Patchwork [RFC,07/17] block: make high level discard operation always zero

login
register
mail settings
Submitter Paolo Bonzini
Date March 8, 2012, 5:15 p.m.
Message ID <1331226917-6658-8-git-send-email-pbonzini@redhat.com>
Download mbox | patch
Permalink /patch/145583/
State New
Headers show

Comments

Paolo Bonzini - March 8, 2012, 5:15 p.m.
While the formats/protocols are free to implement a discard operation
that does *not* zero the data, providing a common view to the guests is
the only way to avoid configuration and migration nightmares.  (We don't
want the admin to manually set up discard_zeroes_data/discard_granularity!)

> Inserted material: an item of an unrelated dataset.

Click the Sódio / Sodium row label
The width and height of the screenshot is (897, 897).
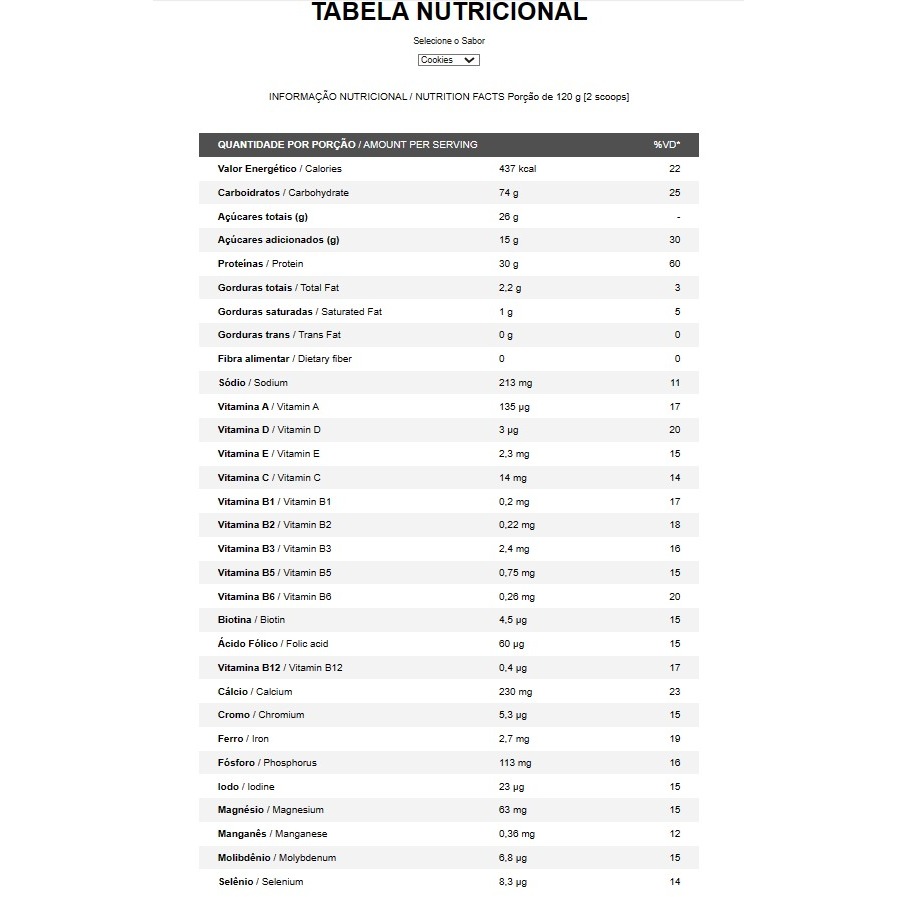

This has a couple of drawbacks:

1) QEMU effectively will not try to use discard unless discard_zeroes_data
is true.  To do this we could add a flag such as BDRV_ALWAYS_DISCARD,
which the device models could use if their discard_zeroes_data property is
set to false.  However, I haven't done this, estimating that no strictly
positive integer could represent the number of people using it.

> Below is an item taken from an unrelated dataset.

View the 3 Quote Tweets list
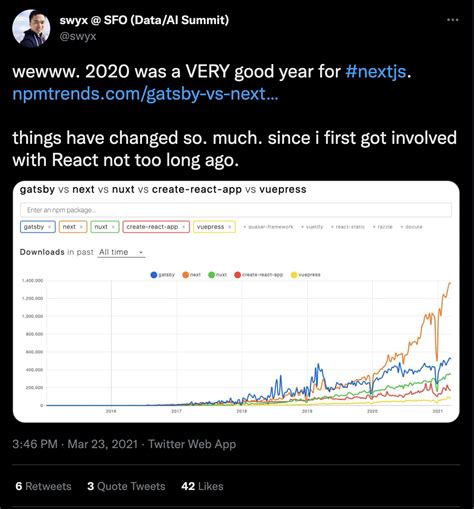The height and width of the screenshot is (509, 474). [126, 486]
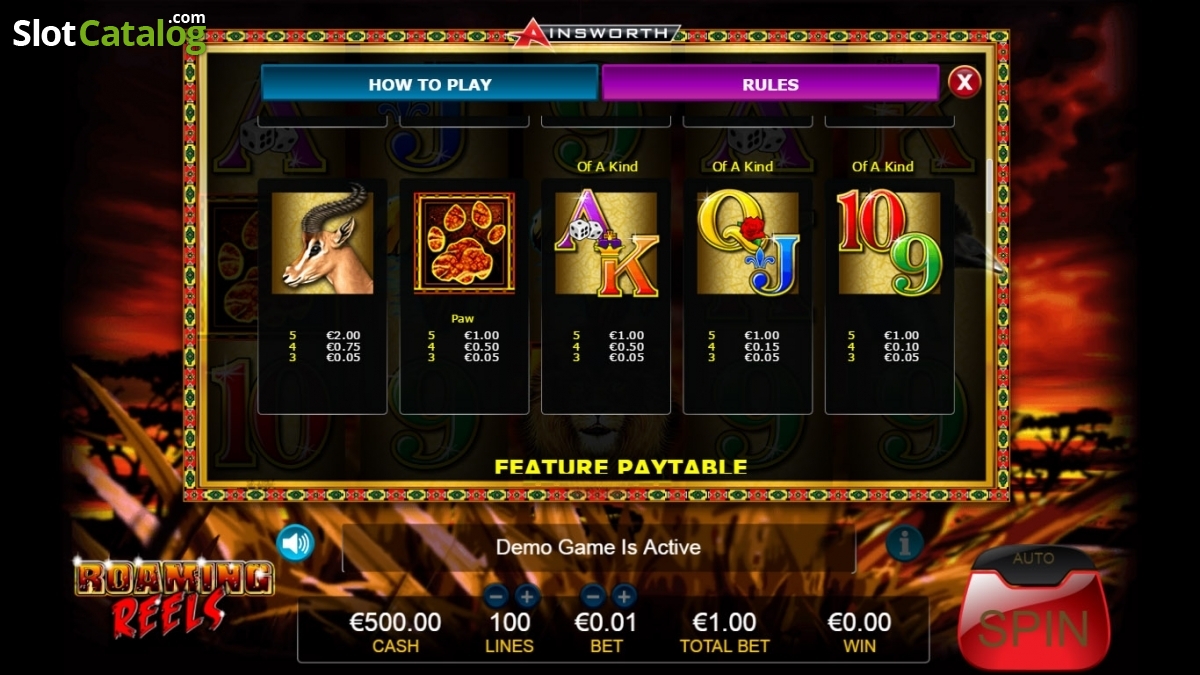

2) it may turn a thin-provisioning operation into a full preallocation,
which is not nice.

3) it may cost memory for a bounce buffer that only needs to be filled
with zeroes.

While (3) can be worked around, the only way around the other two,
unfortunately, is support in the formats and protocols.  We will still
provide device options to opt out of this, but with raw and qed covered
(+ qcow2 without backing file, and qcow3 in the future) it should not
be too bad.

Signed-off-by: Paolo Bonzini <pbonzini@redhat.com>
---
 block.c |   14 +++++++++++---
 1 files changed, 11 insertions(+), 3 deletions(-)
Avi Kivity - March 8, 2012, 5:55 p.m.
On 03/08/2012 07:15 PM, Paolo Bonzini wrote:
> While the formats/protocols are free to implement a discard operation
> that does *not* zero the data, providing a common view to the guests is
> the only way to avoid configuration and migration nightmares.  (We don't
> want the admin to manually set up discard_zeroes_data/discard_granularity!)
>
> This has a couple of drawbacks:
>
> 1) QEMU effectively will not try to use discard unless discard_zeroes_data
> is true.  To do this we could add a flag such as BDRV_ALWAYS_DISCARD,
> which the device models could use if their discard_zeroes_data property is
> set to false.  However, I haven't done this, estimating that no strictly
> positive integer could represent the number of people using it.
>
> 2) it may turn a thin-provisioning operation into a full preallocation,
> which is not nice.
>
> 3) it may cost memory for a bounce buffer that only needs to be filled
> with zeroes.
>
> While (3) can be worked around, the only way around the other two,
> unfortunately, is support in the formats and protocols.  We will still
> provide device options to opt out of this, but with raw and qed covered
> (+ qcow2 without backing file, and qcow3 in the future) it should not
> be too bad.

Can't qcow2 with a backing file also be supported?  Zero out the first
cluster, and remember it.  The following discards can reuse this zero
cluster, as long as it hasn't been overwritten.
Kevin Wolf - March 9, 2012, 4:42 p.m.
Am 08.03.2012 18:55, schrieb Avi Kivity:
> On 03/08/2012 07:15 PM, Paolo Bonzini wrote:
>> While the formats/protocols are free to implement a discard operation
>> that does *not* zero the data, providing a common view to the guests is
>> the only way to avoid configuration and migration nightmares.  (We don't
>> want the admin to manually set up discard_zeroes_data/discard_granularity!)
>>
>> This has a couple of drawbacks:
>>
>> 1) QEMU effectively will not try to use discard unless discard_zeroes_data
>> is true.  To do this we could add a flag such as BDRV_ALWAYS_DISCARD,
>> which the device models could use if their discard_zeroes_data property is
>> set to false.  However, I haven't done this, estimating that no strictly
>> positive integer could represent the number of people using it.
>>
>> 2) it may turn a thin-provisioning operation into a full preallocation,
>> which is not nice.
>>
>> 3) it may cost memory for a bounce buffer that only needs to be filled
>> with zeroes.
>>
>> While (3) can be worked around, the only way around the other two,
>> unfortunately, is support in the formats and protocols.  We will still
>> provide device options to opt out of this, but with raw and qed covered
>> (+ qcow2 without backing file, and qcow3 in the future) it should not
>> be too bad.
> 
> Can't qcow2 with a backing file also be supported?  Zero out the first
> cluster, and remember it.  The following discards can reuse this zero
> cluster, as long as it hasn't been overwritten.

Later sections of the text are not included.